Tablo hires a Software Quality Assurance Manager reporting directly to the VP of Engineering or CEO with full responsibility for software testing and delivered software quality.
For the above, staffing should be provided which is ‘egoless’, a term used to ensure that a person does not get to review or test code which they have had any prior involvement in. Needless to say, those with very strong credentials in Brightscript and recent Roku channel app development should be sought out and hired.
I appreciate that Roku is but one of several supported players, but it is, by a huge margin, the largest present plus potential customer base, and is clearly a very weak area for Tablo currently.

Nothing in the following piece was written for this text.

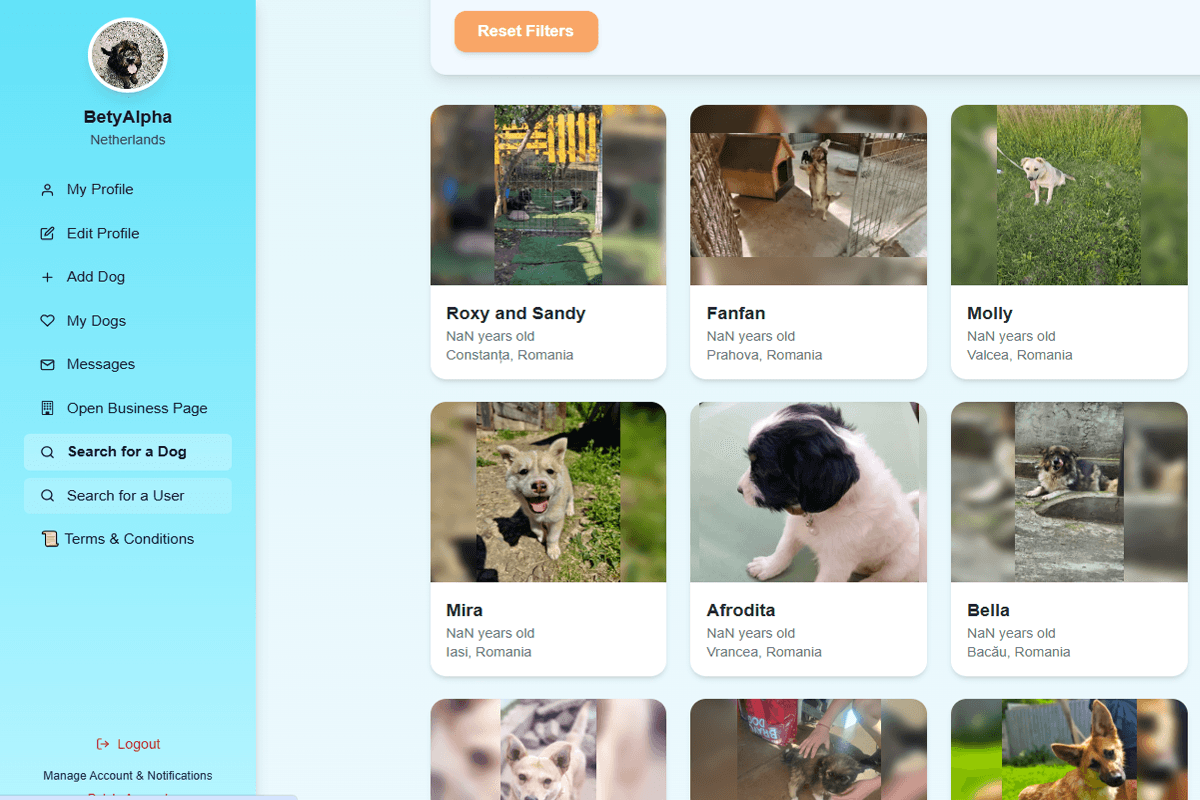Open the Mira dog card title
Image resolution: width=1200 pixels, height=800 pixels.
click(x=464, y=610)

A status report should be developed and distributed to all parties, on a periodic basis, with completion time and manpower tracking. An abridged version of this repoprt should be made available online to interested users to indicate work in progress and status.
Optionally, an employee incentive program which rewards bug discovery and bug elimination should be established and administered through the Software Quality Assurance Manager office / budget.
Further considerations:
Diagnostic code visible to the user, the Tablo support group, or both to better instrument what is actually going on. The current Tablo offers absolutely no visibility into its working paramaters and failure modes.
A more open architecture allowing the wealth of expertise in the user base to complement the Tablo team, rather than wasting enormous time discussing mostly irrelevant topics like cooling/thermal, router and network confounding problems, RF / EMI, etc.
Perhaps a dedicated Tablo player at a relatively low price which allows HDMI output and remote control, putting the entire end-to-emd Tablo code base under your company control, and avoiding altogether the reliance on 3rd party updates and changes.
This is just a start, issued with good intentions, with hope of some implementation.